E olha que a temporada nem foi tão tranquila assim. Chegaram a correr risco de eliminação na fase de grupos, quase ficando pelo caminho em dezembro. Mas 2025 começou e o time simplesmente atropelou todo mundo: deixou para trás Liverpool, Aston Villa e Arsenal — três ingleses — sem dó nem piedade. O ponto de virada? A vitória nos pênaltis em Anfield depois de perder na ida, mesmo jogando muito melhor. A partir dali, virou rolo compressor.

Agora, além de Ligue 1, Copa da França, Supercopa e Champions, o PSG chega no Mundial de Clubes como um dos grandes favoritos. E parte desse sucesso tem um nome: Luís Enrique. O treinador espanhol trouxe, além do seu estilo de jogo agressivo, aquele velho manual das rotações. Deu espaço pra praticamente todo mundo no elenco, deixou claro que aqui não tem titular absoluto — quem estiver melhor, joga. Isso fez com que o grupo chegasse inteiro, física e mentalmente, no momento mais decisivo da temporada.
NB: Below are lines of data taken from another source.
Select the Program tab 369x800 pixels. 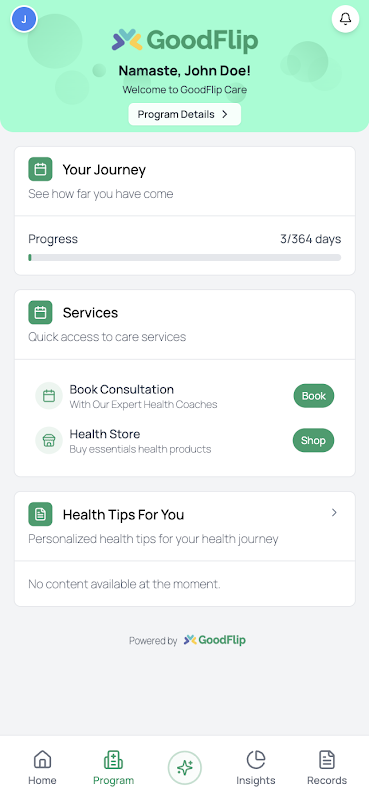click(113, 767)
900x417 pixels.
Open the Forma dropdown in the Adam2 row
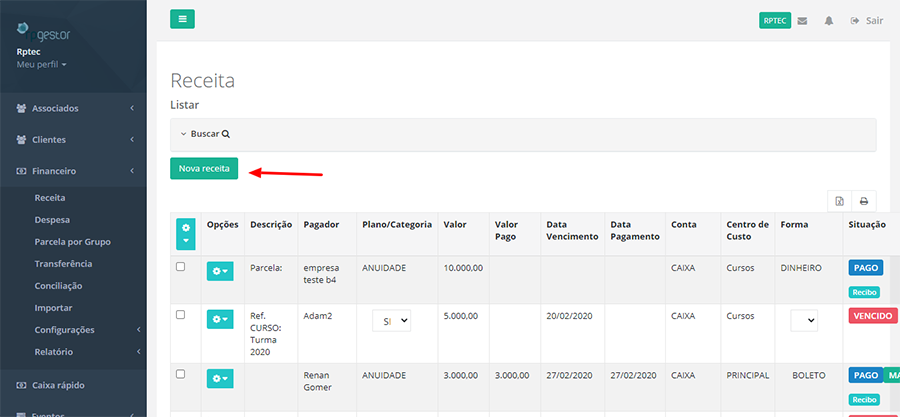(804, 320)

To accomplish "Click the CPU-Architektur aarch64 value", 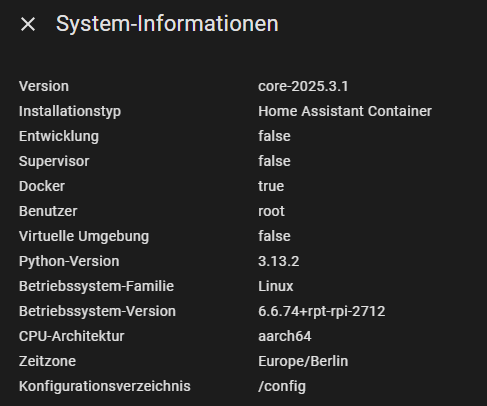I will tap(285, 336).
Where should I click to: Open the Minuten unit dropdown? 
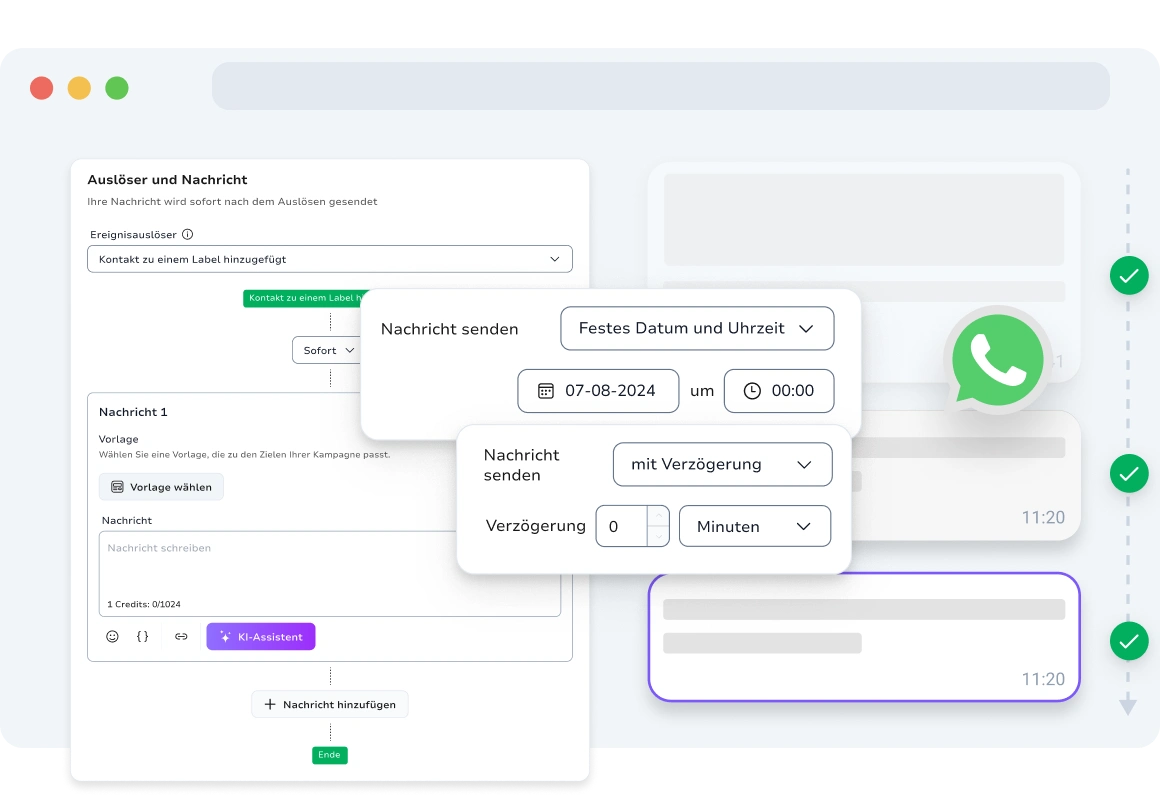754,526
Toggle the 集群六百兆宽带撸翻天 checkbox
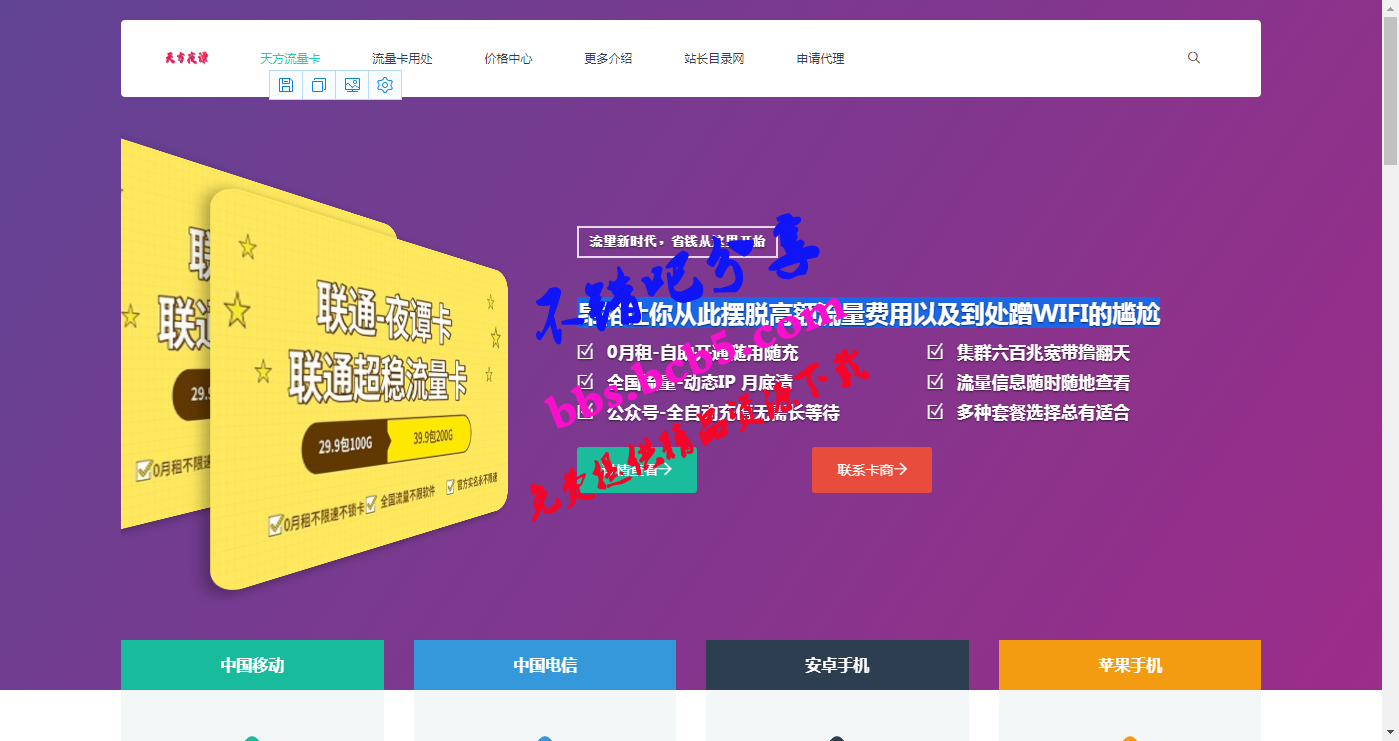The height and width of the screenshot is (741, 1399). coord(935,352)
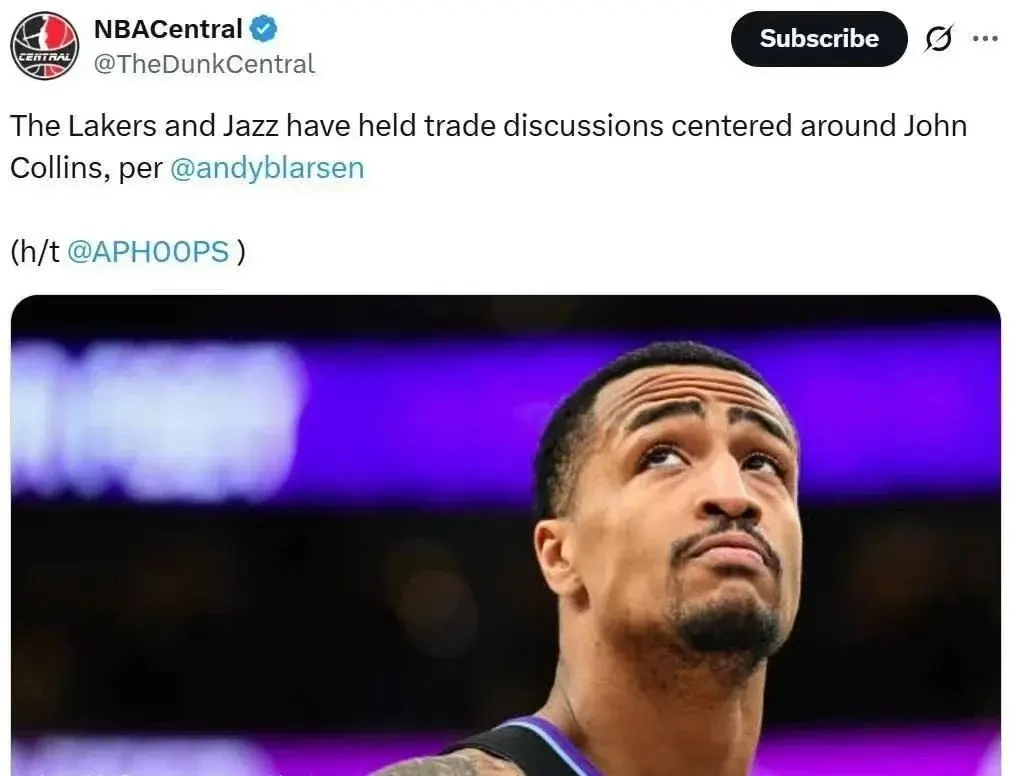Click the words 'Collins, per' in tweet
This screenshot has height=776, width=1009.
pos(86,169)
Falando em protagonistas, tem alguns nomes que merecem destaque. Dembélé virou, sem dúvidas, o craque do time, candidato fortíssimo a vencer o próximo Ballon d’Or. É o cara que puxa a responsabilidade e lidera dentro e fora de campo. E olha que, pasmem, o mais veterano do elenco é Marquinhos — que está no PSG desde 2013 — e acabou de completar 31 anos. Dá pra entender o tamanho do potencial dessa geração.

Desiré Doué

Doué, por exemplo, que simplesmente se tornou o jogador mais jovem da história a fazer dois gols numa final de Champions, chegou pra assumir um protagonismo imediato. Outro que vem brilhando é Kvaratskhelia, além do incansável Vitinha e do sempre decisivo Achraf.

A gestão financeira também mudou. Se antes o PSG parecia um clube que só sabia gastar, agora a coisa ficou bem mais inteligente. O investimento da temporada 2023/24 foi de assustadores 450 milhões de euros, mas não foi gasto em veteranos — foi para montar uma base jovem, talentosa e que tem tudo pra dar retorno esportivo e financeiro por muitos anos. E, mesmo assim, o total da era QSI (desde 2011) já soma mais de 2,1 bilhões de euros.

O próprio Nuno Mendes resumiu bem o espírito desse PSG: “Acho que podemos marcar uma época. Temos um grupo muito bom, com jogadores jovens e muito ainda pra aprender.” E, sinceramente, olhando para tudo que o PSG vem fazendo, não parece só otimismo. É projeto. É realidade.

O futuro é deles. E o futebol europeu que se cuide, porque Luís Enrique, Doué, Dembélé e companhia vieram pra ficar no topo por muitos, mas muitos anos.